Last week the City of Oakley mentioned in their weekly outreach email that they had an excess of 30% reserve but they failed to state exactly what that numbers are or what it meant to City residents. It turns out the reserve is actually at 35% which is nearly $2 million higher than required per city policy.
This reserve is unhealthy because its too high and the council should begin at looking how to reinvest the peoples money back into the community which benefits everyone in the community.
Here is what last weeks email said:
While Oakley has experienced the effects of the recession like other cities, its conservative financial management approach has allowed it to navigate the difficult times making the necessary short ‐ term adjustments without having to ask its residents for new taxes and still maintaining a strong fund balance (savings account) that represents a reserve of over 30%.
This is all only accomplished with strong and prudent leadership from the current and previous City Councils, a lean and dedicated staff, and a community that works well together and doesn’t demand a level of service that can’t be afforded.
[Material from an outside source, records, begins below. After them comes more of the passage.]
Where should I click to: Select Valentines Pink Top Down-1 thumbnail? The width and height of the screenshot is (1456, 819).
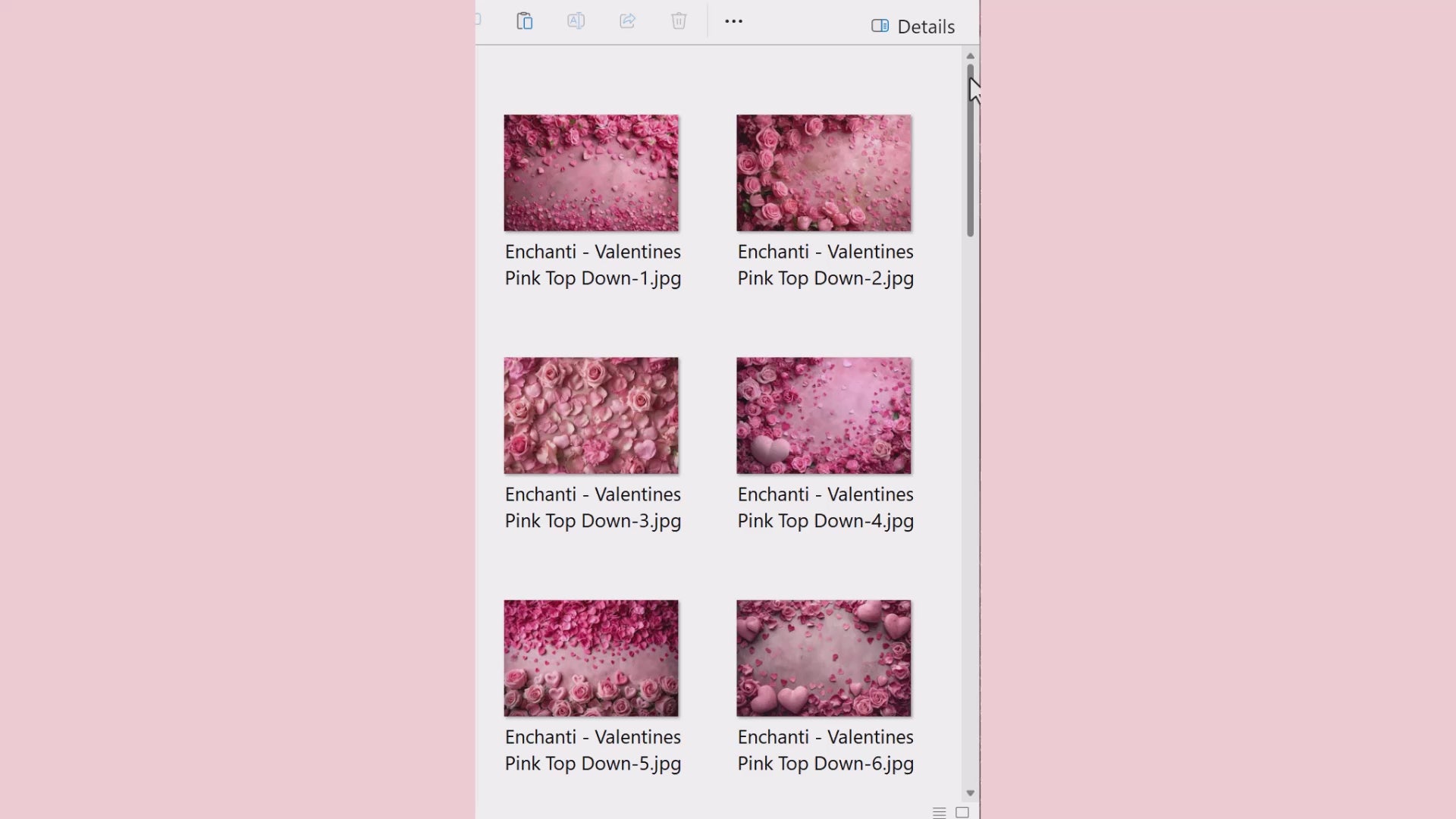click(x=592, y=173)
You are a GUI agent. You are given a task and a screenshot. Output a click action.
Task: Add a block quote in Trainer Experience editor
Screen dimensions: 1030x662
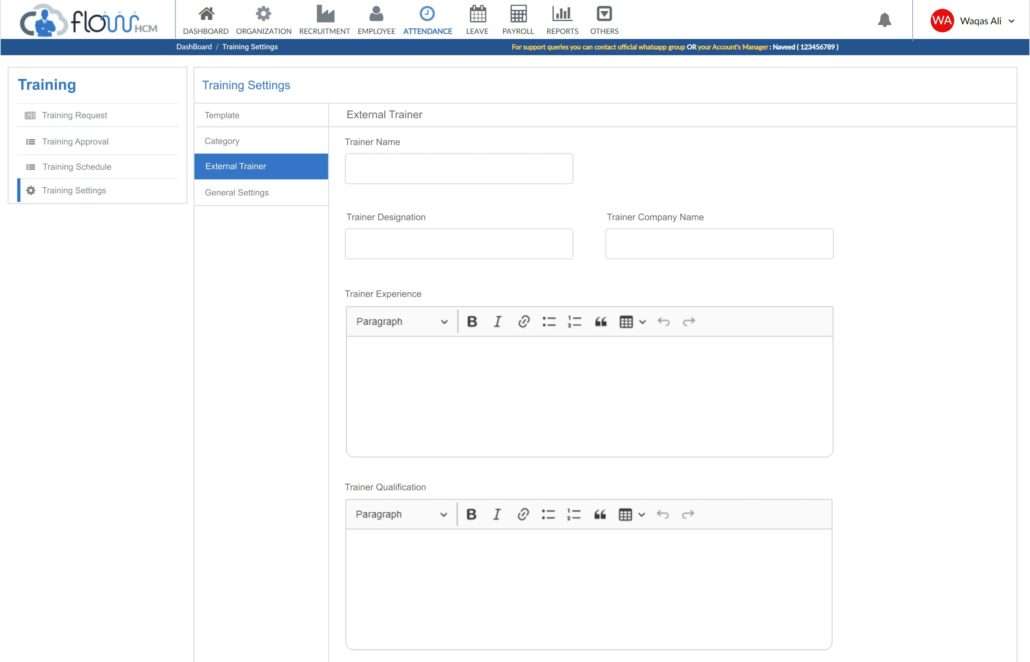(x=600, y=321)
Home values are up, crime is down, the Downtown and other neighborhoods are revitalizing ‐ we are embarking on a growth phase and Oakley’s best years are certainly ahead of us.
I asked the City Manager Bryan Montgomery to clarify what “more than 30%” means, he sent me a 178-page document and said the best place to look was within their financial documents. Mayor Kevin Romick was a bit more kind in sending the same document but stating the answer was on page 5.
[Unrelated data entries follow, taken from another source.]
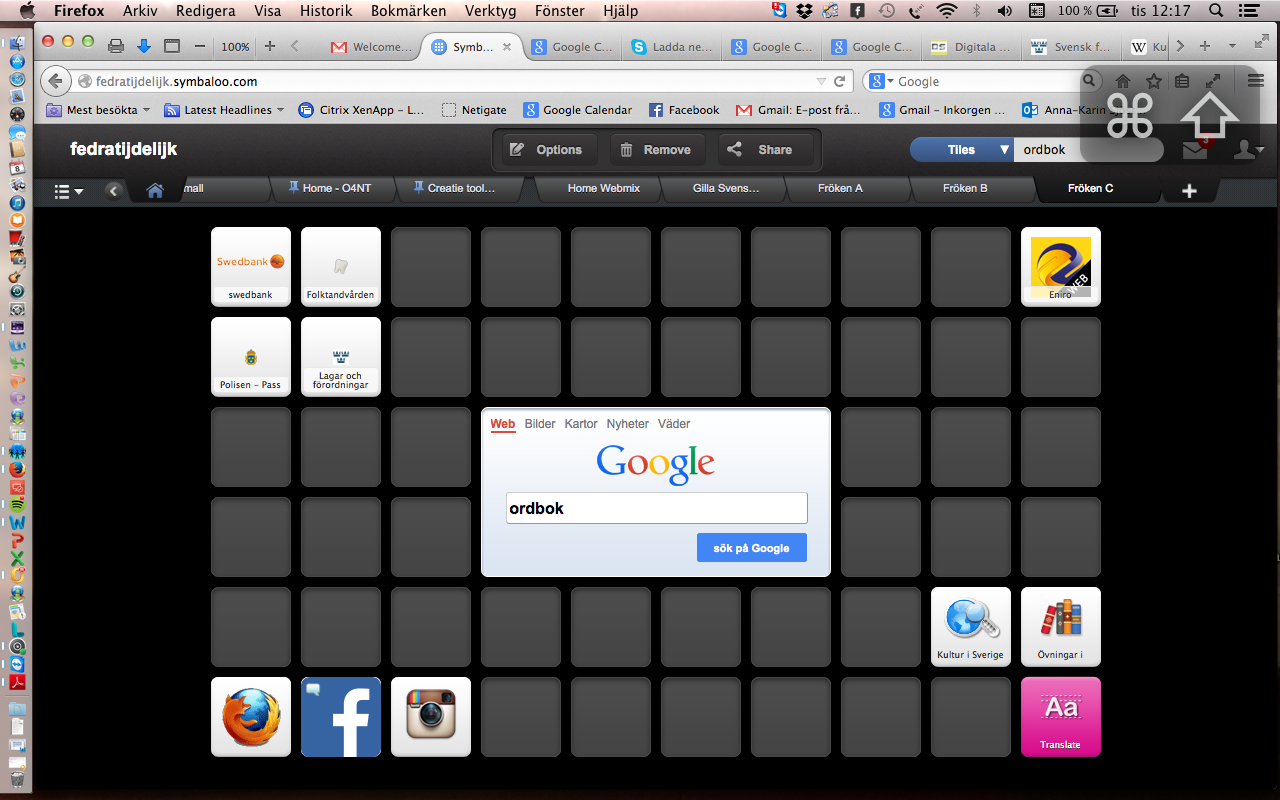Open the Historik menu in the menu bar
Screen dimensions: 1280x800
click(x=325, y=11)
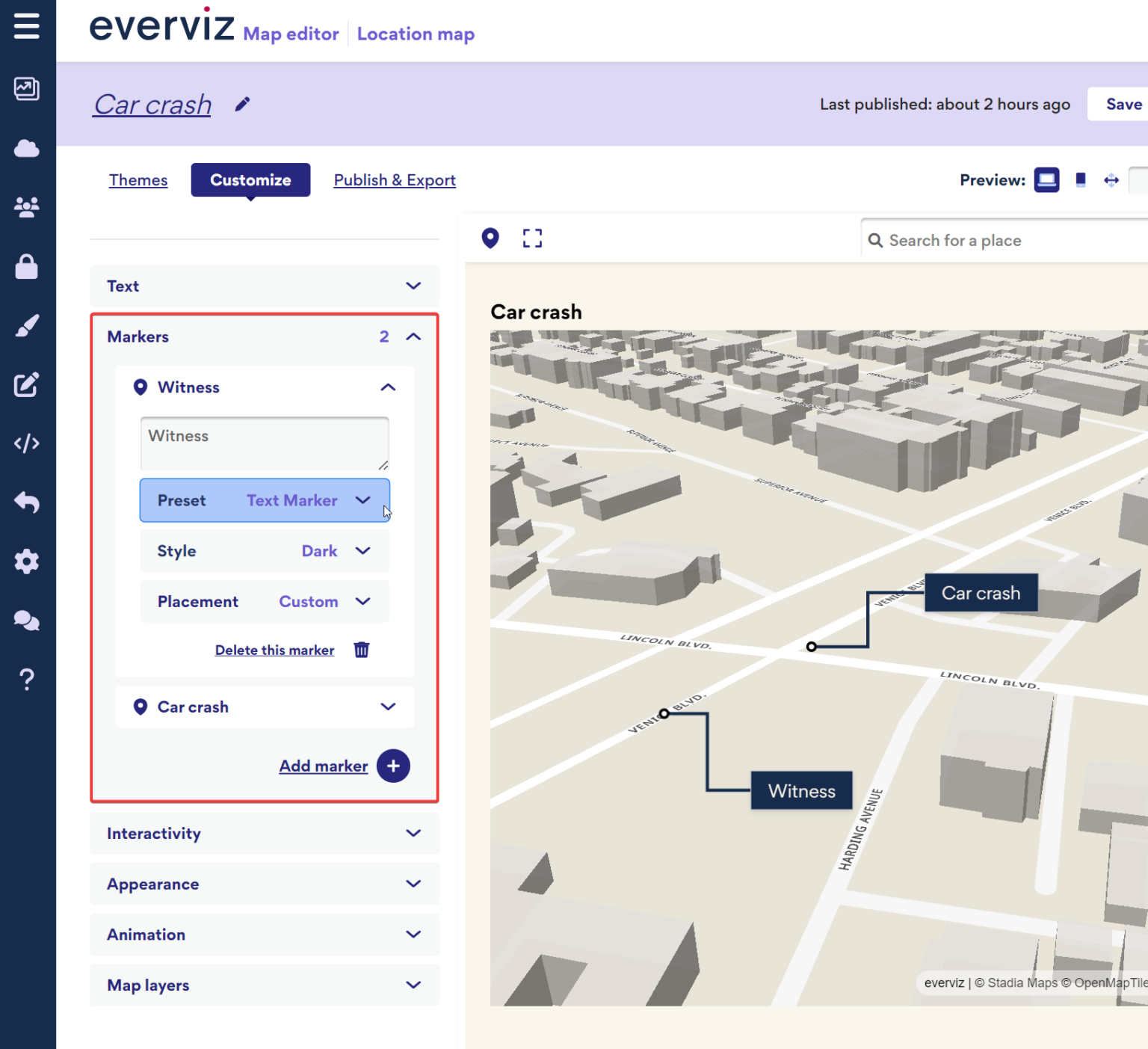Select the location marker icon above the map
Viewport: 1148px width, 1049px height.
tap(490, 238)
According to the document provided by both Oakley City Manager Bryan Montgomery and Mayor Kevin Romick , the city has a General Fund Budget that is $13,237,311 in estimated revenue and $13,200,058 in proposed expenditures—so at least we are not losing money.
As for the available fund balance (reserve), it’s expected to be just over $4.6 million—or 35%. By June 2014, it’s expected to exceed $4.8 million. The problem with this is the City has a goal of just 20% which means there is nearly $2 million more in the reserve fund than needs to be.
Mayor Romick explained this was higher than required just in case they had to pay back any redevelopment agency money used on the Downtown from the state should they request it back. Councilwoman Diane Burgis gave a similar explanation.
Sounds valid, but the truth is the State may not even sue Oakley for the money and if they did, the City of Oakley could also workout a low interest payment plan.
While I am certainly not going to advocate for reckless spending or “just because” spending, there certainly needs to be discussion by the Oakley City Council of how the City can begin spending down some of the reserve to help improve Oakley in a variety of ways–starting with our local businesses and bringing more folks to Oakley.
By investing in our local business community such as increased signage, tenant improvements, marketing/outreach to the community, an increase of traffic would also help bring in new businesses and equate to an increase in sales tax which only benefits the City of Oakley and refills the general fund and reserve.
It would be prudent to also look at new ways to expand youth programs, revamp our city recreation department, improve senior offerings, further invest in our police department, horticulture programs, and further improve city beautification on “problem areas” around town.
By holding onto the “peoples money”, the council is not being responsible to the folks who elected them to office as the reserve is too high when an economy is already improving.
The council should considering getting to work on behalf of the people instead of the protecting Oakleys’ bank account. By investing back into the community, everyone wins at every level.